Art of the March is an online archive and interactive presentation of protest signs and posters collected in the aftermath of the historic Boston Women’s March on January 21, 2017.
This website contains digital images of over 6000 signs placed by protesters on the iron fence of the Boston Commons old Central Burying Grounds and along its perimeter as the march ended. A trio of college professors asked city parks workers, who were prepared to clean the site and trash them, for permission to collect them and volunteers from the public joined in gathering them from the site and loading them into a rented van.
This collection provides a snapshot nearly complete sample of the signs brought to the protest in their full range of issues, emotions and visual expressions. The signs are handmade and unique, but at the same time connected through a rich web of cultural references, themes, memes, and visual styles. As the most extensive collection of contemporary protest signs representing a single event of this scale, it is a valuable reference resource for scholars, activists and people interested in social movements, civic media and vernacular design.

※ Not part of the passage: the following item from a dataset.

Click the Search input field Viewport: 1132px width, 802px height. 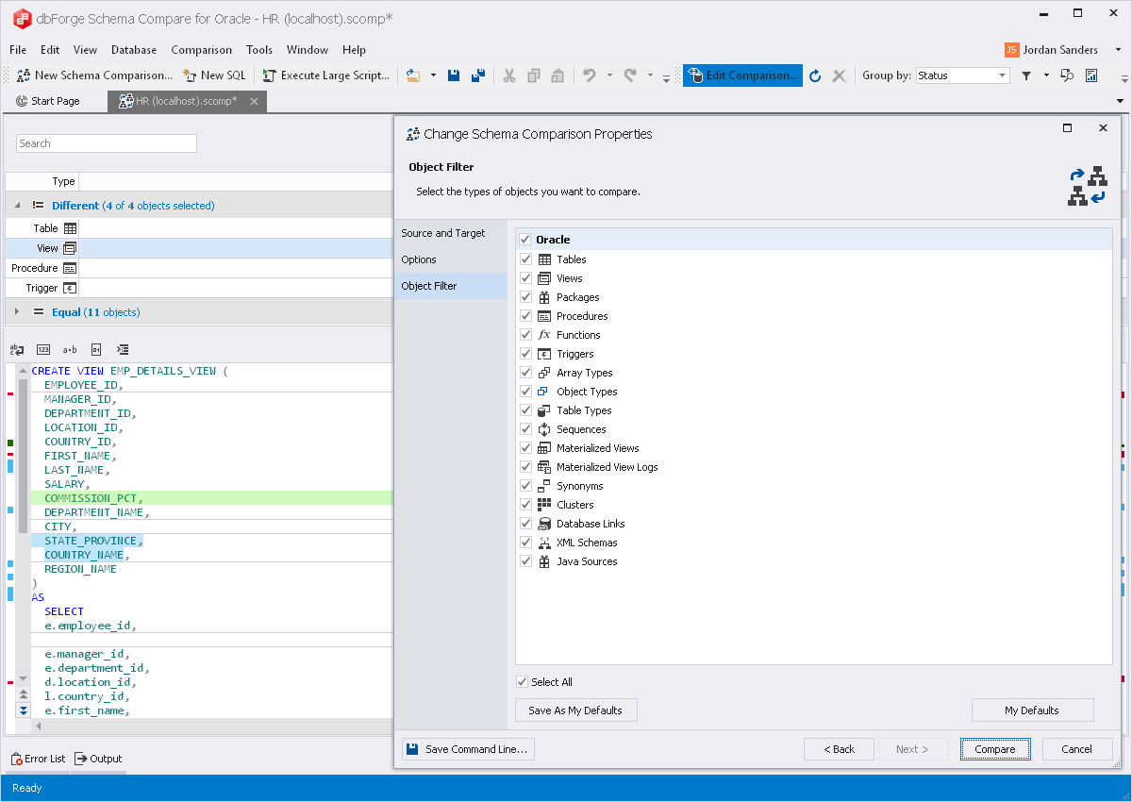[107, 143]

Beyond the diverse political leanings of those who participated in the Boston Women’s march, this collection reveals a wealth of information on contemporary civil society in an age of political polarization and where instant social communication is networked. The collection speaks for current political rhetoric, slogans, debates and concerns of civil society and splinter groups in the United States of America. It brings together an abundance of revelatory visual examples with which to study the voices and visions of social movements, analyze communication concepts, and preserve idiosyncratic expression in the era of social network media. It brings to light old and new aesthetics of personal, social and political strategies.
Drag and zoom to explore image mosaic, maximize to fullscreen recommended.
During a period of time while the signs and posters were stored a team of Northeastern University researchers organized and facilitated a weekend documentation event where volunteers from the university and the Boston area photographed and catalogued the posters. Research grants from Northeastern University allowed further sorting, tagging, analysis and categorization the digitized images. Designers, software developers and archivists collaborated with the research team to create various digital means to examine, sort and annotate the documents and images, resulting in this first public view of the entire collection.
Arrangement of signs along the iron fence of the Central Burying Ground on the Boston Common
Collection with on-site volunteers
Unloading the rented van.
Documentation and digitization event in April, 2017
Q: Can I donate my sign?
A: The signs were all collected at the end of the Women’s march on January 21, 2017. We do not accept additional digital submissions or signs donations.
Q: How do I access the metadata?
A: We will make an API available as soon as possible.
Q: What happened to the physical signs?
A: The signs have been donated to a museum in New York City, which will exhibit them in 2019.
Q: Can I use the signs for an exhibition?
A: We no longer have access to the physical signs.